Nexsan To Launch Its First NAS Appliances, Plans Unified SAN-NAS Option
Nexsan plans to officially launch on Tuesday the first two of a planned family of NAS appliances, said CTO Gary Watson.
Nexsan's new NAS family features the easy-to-use software stack found in the company's Fibre Channel and iSCSI SAN products, Watson said.
"We're aiming at the midmarket customer, a company which probably has no dedicated storage staff or whose staff, if it has one, isn't able to spend a lot of time in training classes," he said.
Nexsan's E5000 NAS appliance family is launching in two versions.
The E5110 features a 3U enclosure with 16 drive bays, one of which is reserved for the addition of an optional 100-GB SSD, Watson said. With the addition of the SSD, customers will be able to access Nexsan's FASTier automated tiering solution to speed the performance of the hard drive-based storage capacity, he said.
Customers can expand the capacity of the E5110 by adding a 16-bay JBOD (just a bunch of disks, or non-RAID) appliance, he said.
The E5110 lists for about $15,000 with 8 TBs of raw disk capacity and no FASTier option.
The E5130 can have all 16 of its bays configured for FASTier SSD, including options for DRAM-based SSDs for highest performance or one of two SLC Flash-based SSDs for lower cost, Watson said.

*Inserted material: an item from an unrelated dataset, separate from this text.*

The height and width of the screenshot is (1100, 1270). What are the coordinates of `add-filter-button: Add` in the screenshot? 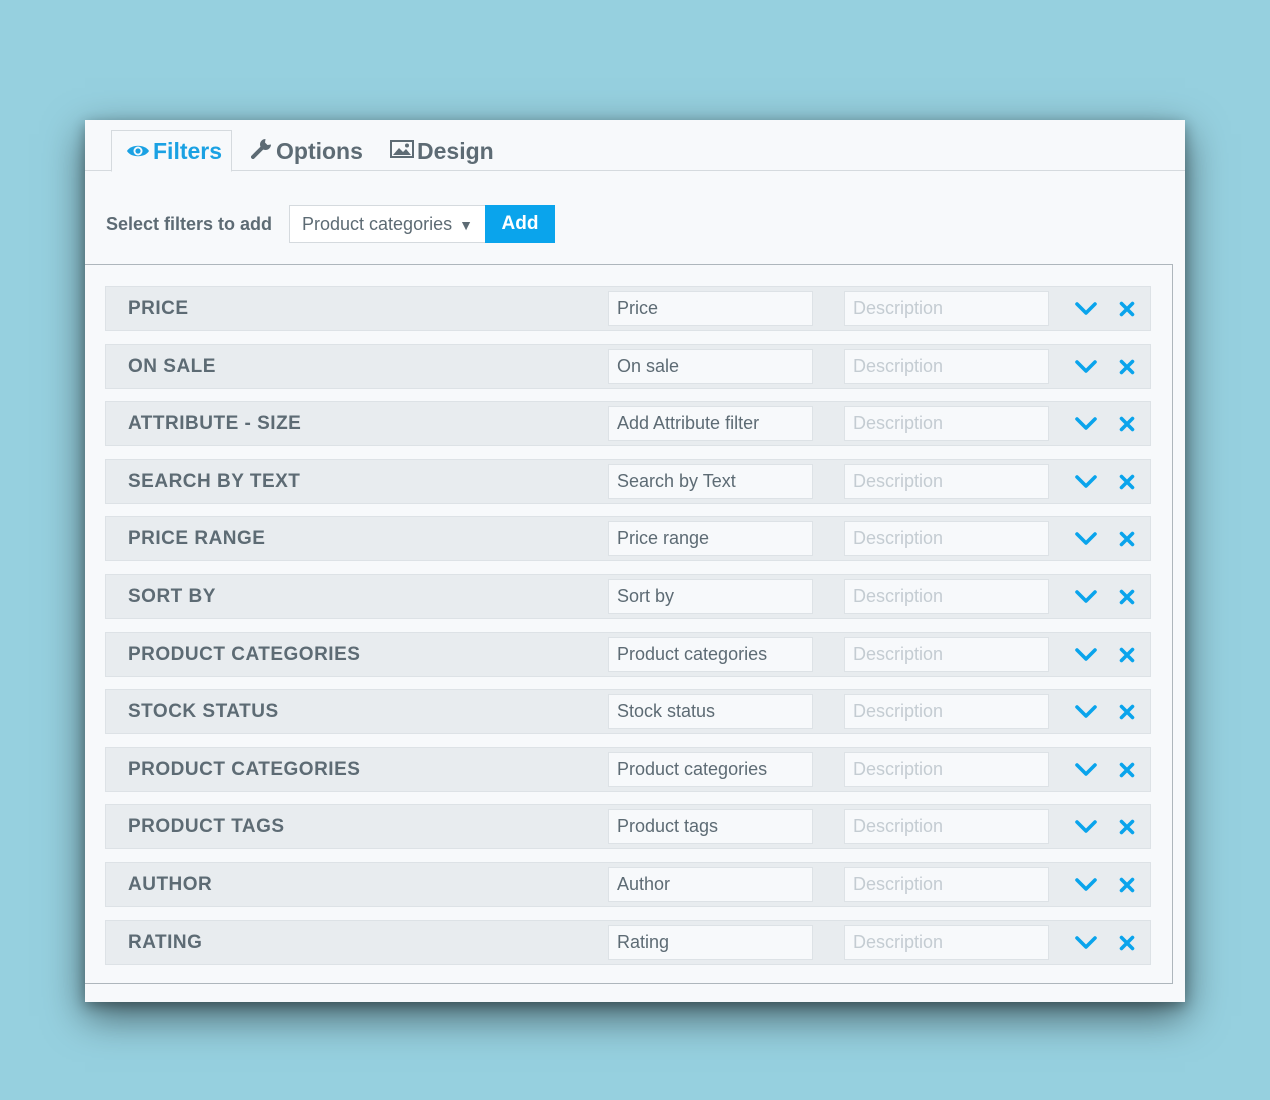 It's located at (520, 224).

The actual user data for the E5130 resides on other Nexsan storage attached to the NAS appliance, including up to four E18 iSCSI and Fibre Channel arrays and E60 expansion enclosures, Watson said. This gives the E5130 the ability to support up to 240 hard drives with a maximum of 720 TBs of capacity along with up to 1.5 TBs of SSD capacity.
Both the E5110 and E5130 products include Nexsan's AutoMAID technology for spinning individual drives at lower speeds or even turning them off to conserve power, data snapshot and asynchronous data replication, and hot-pluggable storage controllers for redundancy, Watson said.

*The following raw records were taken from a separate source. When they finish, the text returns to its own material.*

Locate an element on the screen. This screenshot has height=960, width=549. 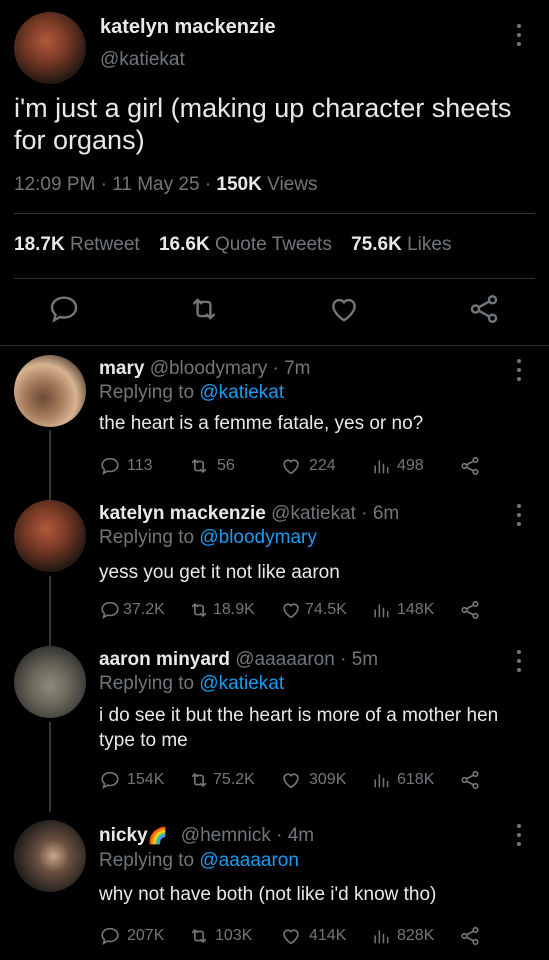
reply-text: the heart is a femme fatale, yes or no? is located at coordinates (262, 424).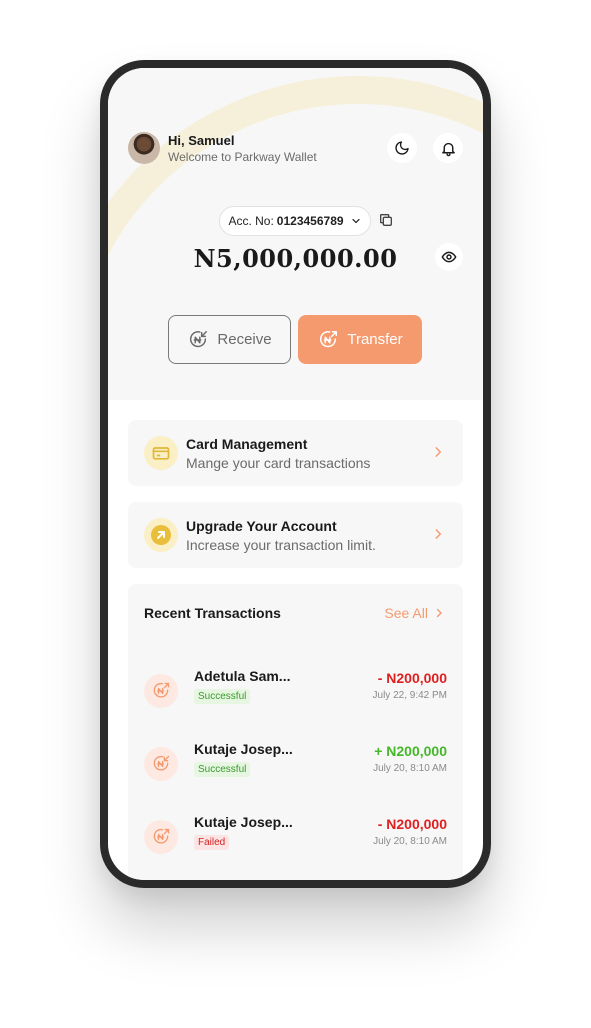 Image resolution: width=591 pixels, height=1028 pixels. Describe the element at coordinates (202, 140) in the screenshot. I see `greeting-text: Hi, Samuel` at that location.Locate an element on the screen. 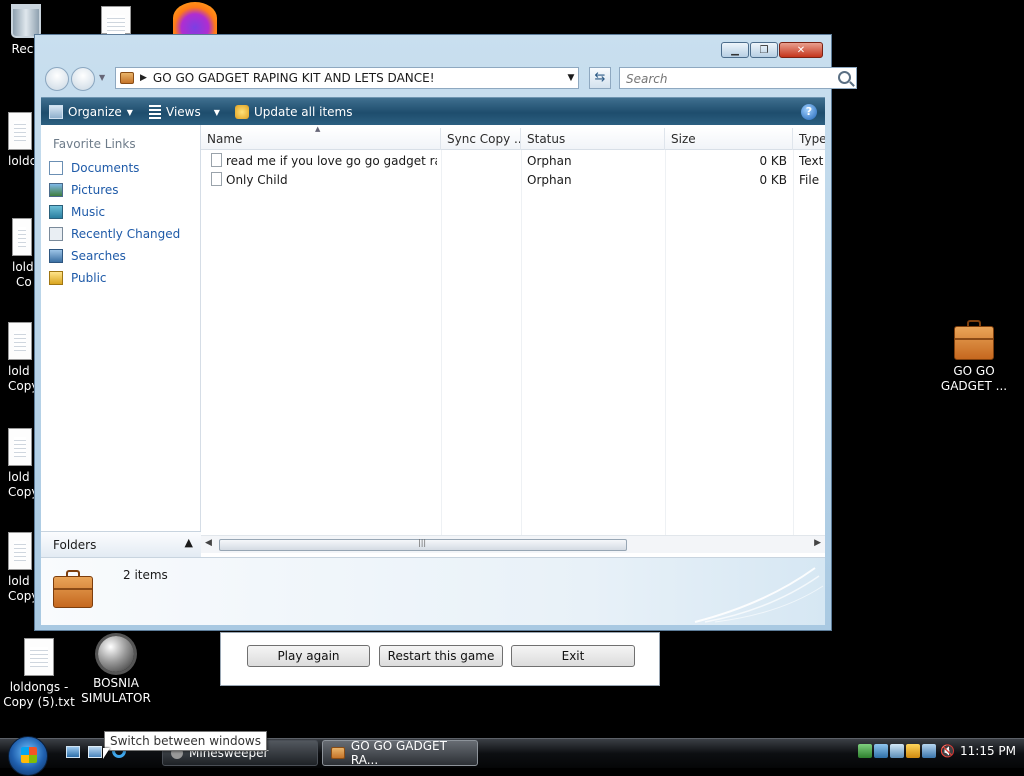  folder-icon is located at coordinates (338, 753). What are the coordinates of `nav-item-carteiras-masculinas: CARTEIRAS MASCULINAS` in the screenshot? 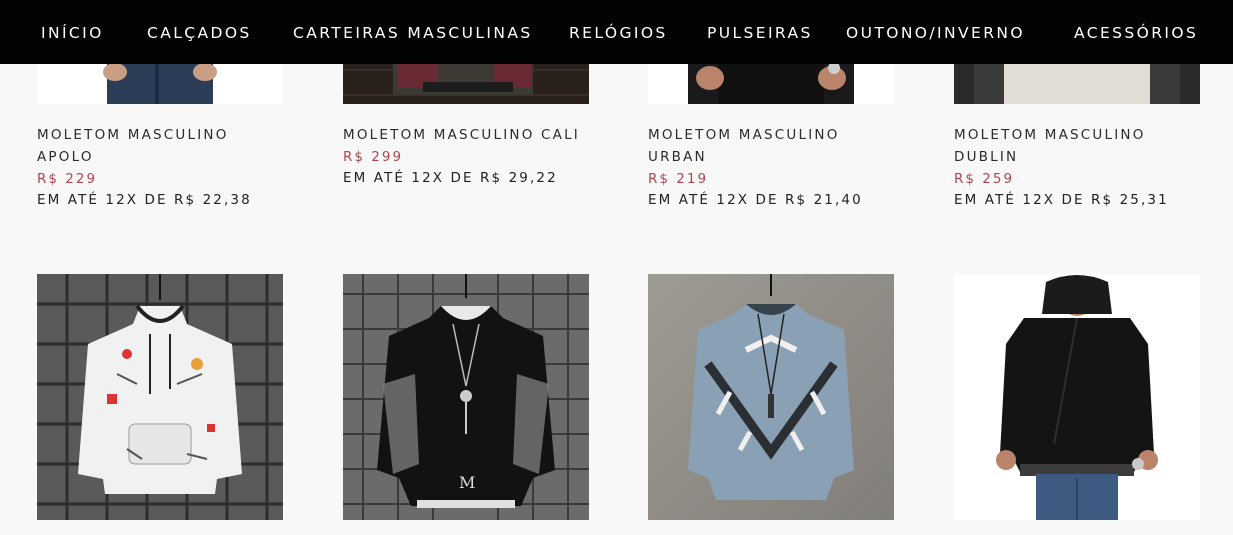 It's located at (413, 32).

While the E5000 NAS appliances do not currently support unified SAN/NAS capability from a single device, that capability is coming, Watson said. Nexsan plans in the next few months to offer a firmware update for the E5000 appliances which will provide iSCSI connectivity, with Fibre Channel connectivity slated to be available next year, he said.
That would put the E5000 family in direct competition with other unified SAN/NAS appliances as the Dell EqualLogic FS7500, the Dell Compellent zNAS, NetApp's FAS2050, and EMC's VNX5300, Watson said.
The new E5000 family also features a new easy-to-use GUI (graphical user interface) which lets users thumb through virtual "wheels" which provides a 15-minute setup, he said.
Nexsan's new E5000 line seems like a good fit for the SMB market, said Jeanne Wilson, president of Condor Storage, a Sedona, Ariz.-based solution provider and provider of Nexsan and competitive storage solutions.
"Nexsan has always had good hardware RAID designs," Wilson said. "I'll be talking about Nexsan to customers looking for NAS."
Wilson said it is important that Nexsan add iSCSI connectivity to its NAS appliances for a unified storage offering. "This is a big market," she said. "Customers are asking about it."
Nexsan's E5000 NAS family is currently shipping.